One in 10 new cars sold across Europe this year will be electric or plug-in hybrid, triple last year’s sales levels after carmakers rolled out new models to meet emissions rules.
According to projections from green policy group Transport & Environment the market share of mostly electric cars will rise to 15 percent next year, the group forecasts, as carmakers across the continent race to cut their CO2 levels. The projections are based on sales data for the first half of the year, as well as expected increases as manufacturers scramble to comply with tightening restrictions in 2021.
Under the rules, carmakers must reduce the average emissions from their vehicles to 95g of CO2 per km or face fines that could run into billions of euros.
In the first six months of the year, average emissions fell from 122g to 111g, the largest six-month drop in more than a decade. While five percent of the cars sold this year are excluded from the calculations, a concession from the EU to help carmakers ease into the new regime, every vehicle counts towards the total from next year.

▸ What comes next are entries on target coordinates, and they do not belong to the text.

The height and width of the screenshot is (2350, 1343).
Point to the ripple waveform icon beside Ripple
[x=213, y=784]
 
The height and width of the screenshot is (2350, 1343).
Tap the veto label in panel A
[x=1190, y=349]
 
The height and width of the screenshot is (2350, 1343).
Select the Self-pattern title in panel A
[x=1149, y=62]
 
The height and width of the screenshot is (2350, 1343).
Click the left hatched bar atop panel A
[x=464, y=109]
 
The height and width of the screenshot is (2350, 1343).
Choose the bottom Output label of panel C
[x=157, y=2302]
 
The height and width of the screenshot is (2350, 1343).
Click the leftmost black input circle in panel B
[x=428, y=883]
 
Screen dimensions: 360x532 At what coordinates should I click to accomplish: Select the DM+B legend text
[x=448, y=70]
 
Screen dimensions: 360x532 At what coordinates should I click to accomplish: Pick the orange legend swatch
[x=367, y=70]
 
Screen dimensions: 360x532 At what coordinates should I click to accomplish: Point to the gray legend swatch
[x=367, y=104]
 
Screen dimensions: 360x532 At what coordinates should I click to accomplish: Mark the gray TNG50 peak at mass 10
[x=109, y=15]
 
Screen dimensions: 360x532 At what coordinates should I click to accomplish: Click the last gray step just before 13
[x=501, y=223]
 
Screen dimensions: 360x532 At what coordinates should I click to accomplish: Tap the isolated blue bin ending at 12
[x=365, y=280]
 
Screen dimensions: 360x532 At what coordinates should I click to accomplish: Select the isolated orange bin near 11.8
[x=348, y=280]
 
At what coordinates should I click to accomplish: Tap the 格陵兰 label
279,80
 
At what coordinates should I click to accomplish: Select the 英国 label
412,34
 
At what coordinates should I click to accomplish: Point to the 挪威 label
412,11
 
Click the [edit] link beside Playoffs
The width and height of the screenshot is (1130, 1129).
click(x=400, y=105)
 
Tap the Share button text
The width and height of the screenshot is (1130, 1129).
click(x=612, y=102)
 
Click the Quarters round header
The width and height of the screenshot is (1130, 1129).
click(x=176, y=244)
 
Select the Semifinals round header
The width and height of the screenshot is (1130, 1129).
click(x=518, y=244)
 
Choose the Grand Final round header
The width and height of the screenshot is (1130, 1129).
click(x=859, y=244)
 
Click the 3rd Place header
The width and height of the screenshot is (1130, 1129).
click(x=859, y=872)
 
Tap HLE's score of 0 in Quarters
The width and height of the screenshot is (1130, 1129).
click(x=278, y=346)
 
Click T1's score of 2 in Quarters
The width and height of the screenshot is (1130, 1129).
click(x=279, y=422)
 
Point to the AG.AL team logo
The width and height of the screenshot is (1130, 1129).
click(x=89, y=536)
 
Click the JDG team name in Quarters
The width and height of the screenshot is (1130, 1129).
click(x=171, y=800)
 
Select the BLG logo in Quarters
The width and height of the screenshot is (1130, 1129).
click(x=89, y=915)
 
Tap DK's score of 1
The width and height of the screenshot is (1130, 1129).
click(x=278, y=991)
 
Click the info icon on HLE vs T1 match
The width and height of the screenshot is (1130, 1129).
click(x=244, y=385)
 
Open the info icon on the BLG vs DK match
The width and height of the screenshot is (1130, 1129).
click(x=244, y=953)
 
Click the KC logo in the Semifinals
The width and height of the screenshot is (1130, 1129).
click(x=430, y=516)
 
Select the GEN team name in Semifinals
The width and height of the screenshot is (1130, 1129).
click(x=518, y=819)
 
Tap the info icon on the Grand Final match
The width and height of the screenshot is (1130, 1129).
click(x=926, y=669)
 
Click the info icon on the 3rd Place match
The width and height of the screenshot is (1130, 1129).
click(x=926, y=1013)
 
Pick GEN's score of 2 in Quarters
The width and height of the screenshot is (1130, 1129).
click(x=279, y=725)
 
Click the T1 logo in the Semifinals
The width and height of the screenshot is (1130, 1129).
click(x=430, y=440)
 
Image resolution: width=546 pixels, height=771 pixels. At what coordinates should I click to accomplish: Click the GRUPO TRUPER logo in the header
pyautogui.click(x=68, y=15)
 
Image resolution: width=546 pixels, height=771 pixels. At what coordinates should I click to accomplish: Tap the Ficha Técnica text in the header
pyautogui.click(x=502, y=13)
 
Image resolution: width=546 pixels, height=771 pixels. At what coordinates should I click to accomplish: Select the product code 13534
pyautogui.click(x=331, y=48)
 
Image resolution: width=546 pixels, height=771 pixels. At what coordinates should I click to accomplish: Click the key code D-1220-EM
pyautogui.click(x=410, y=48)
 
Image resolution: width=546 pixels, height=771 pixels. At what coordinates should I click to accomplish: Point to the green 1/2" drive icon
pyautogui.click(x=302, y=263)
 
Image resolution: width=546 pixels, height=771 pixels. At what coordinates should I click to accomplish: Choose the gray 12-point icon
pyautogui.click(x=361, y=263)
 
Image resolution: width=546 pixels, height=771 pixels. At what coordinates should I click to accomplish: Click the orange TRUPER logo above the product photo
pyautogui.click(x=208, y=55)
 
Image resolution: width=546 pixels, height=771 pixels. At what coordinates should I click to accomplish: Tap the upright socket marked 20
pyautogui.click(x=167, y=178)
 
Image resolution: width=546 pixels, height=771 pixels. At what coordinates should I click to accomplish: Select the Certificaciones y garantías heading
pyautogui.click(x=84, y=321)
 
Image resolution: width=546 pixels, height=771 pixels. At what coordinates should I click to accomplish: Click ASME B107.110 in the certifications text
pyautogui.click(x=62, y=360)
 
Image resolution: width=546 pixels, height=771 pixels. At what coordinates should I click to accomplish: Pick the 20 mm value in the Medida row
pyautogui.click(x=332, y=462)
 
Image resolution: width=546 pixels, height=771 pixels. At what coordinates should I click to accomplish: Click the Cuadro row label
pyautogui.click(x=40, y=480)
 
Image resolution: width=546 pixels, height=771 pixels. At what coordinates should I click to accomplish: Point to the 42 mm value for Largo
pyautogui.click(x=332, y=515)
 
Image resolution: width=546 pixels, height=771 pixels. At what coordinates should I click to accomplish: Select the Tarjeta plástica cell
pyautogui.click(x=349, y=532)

Several carmakers are still lagging behind the new rules, according to T&E calculations, requiring a late spurt of electric sales, or the purchase of credits from a rival that has already exceeded the rules if they are to avoid large fines. The system allows those who have generated “credits” by selling pure electric cars or plug-in hybrids to sell them to rivals that are struggling to meet the rules. The value of credits falls over time.